### [DOCUMENT EXTRACT]

__________

November 6, 2019
by Carol Lynn Alpert
Participating: Jessica, Peter, Abhijit, Faiz, Elizabeth, Carol Lynn
Current Goals: (1) Apply the “strand-invasion technique” to DNA-caged QDot micelles and to compact uncaged QDot-DNA conjugates in a flow cell set-up on the STORM scope with U87 cells; also continue to pursue the original FRET reversible photoswitching using azobenzene. (2) Complete light sheet illumination set-up with the microscope. (3) Explore the holographic technique again, using QDots from NN Labs. (4) Collaborate with neurobiologist to test out STORM improvements.
Report: Optics Team – Georgia
The parts for the light-sheet illumination add-on to the STORM scope have arrived, and Peter and Abhijit have begun assembling it. The paper submitted to Optics Letters received favorable reviews, and Peter and Abhijit are submitting a revision today.

__________

### [RECORD SET]
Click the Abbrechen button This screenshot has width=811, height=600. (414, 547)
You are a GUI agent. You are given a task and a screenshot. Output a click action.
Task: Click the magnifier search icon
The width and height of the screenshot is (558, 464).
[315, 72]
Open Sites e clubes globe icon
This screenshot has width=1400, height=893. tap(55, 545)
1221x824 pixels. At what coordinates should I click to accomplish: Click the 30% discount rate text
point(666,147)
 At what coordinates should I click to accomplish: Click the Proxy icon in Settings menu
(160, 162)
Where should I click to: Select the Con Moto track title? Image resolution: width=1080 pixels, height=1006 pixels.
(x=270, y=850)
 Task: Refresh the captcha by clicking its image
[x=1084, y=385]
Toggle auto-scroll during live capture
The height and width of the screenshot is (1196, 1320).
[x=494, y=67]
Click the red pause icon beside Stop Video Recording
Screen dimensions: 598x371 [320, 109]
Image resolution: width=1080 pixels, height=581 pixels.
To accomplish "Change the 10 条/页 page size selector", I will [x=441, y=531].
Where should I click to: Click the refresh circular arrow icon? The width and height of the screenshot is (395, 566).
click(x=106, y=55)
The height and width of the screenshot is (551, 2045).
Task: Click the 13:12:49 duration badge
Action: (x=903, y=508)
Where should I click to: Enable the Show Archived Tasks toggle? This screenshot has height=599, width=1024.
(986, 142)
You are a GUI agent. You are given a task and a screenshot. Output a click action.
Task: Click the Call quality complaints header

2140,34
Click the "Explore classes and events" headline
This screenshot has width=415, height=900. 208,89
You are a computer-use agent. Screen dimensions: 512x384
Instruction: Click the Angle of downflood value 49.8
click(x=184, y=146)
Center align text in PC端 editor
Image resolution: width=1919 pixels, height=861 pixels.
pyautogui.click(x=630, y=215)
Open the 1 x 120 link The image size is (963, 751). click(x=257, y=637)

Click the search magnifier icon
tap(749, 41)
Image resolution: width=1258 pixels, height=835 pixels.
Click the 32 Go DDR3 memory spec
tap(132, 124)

__________

### [TRY IT]
In the November 6, 2019 meeting notes, which journal received the paper that got favorable reviews?

### [TASK OUTPUT]
Optics Letters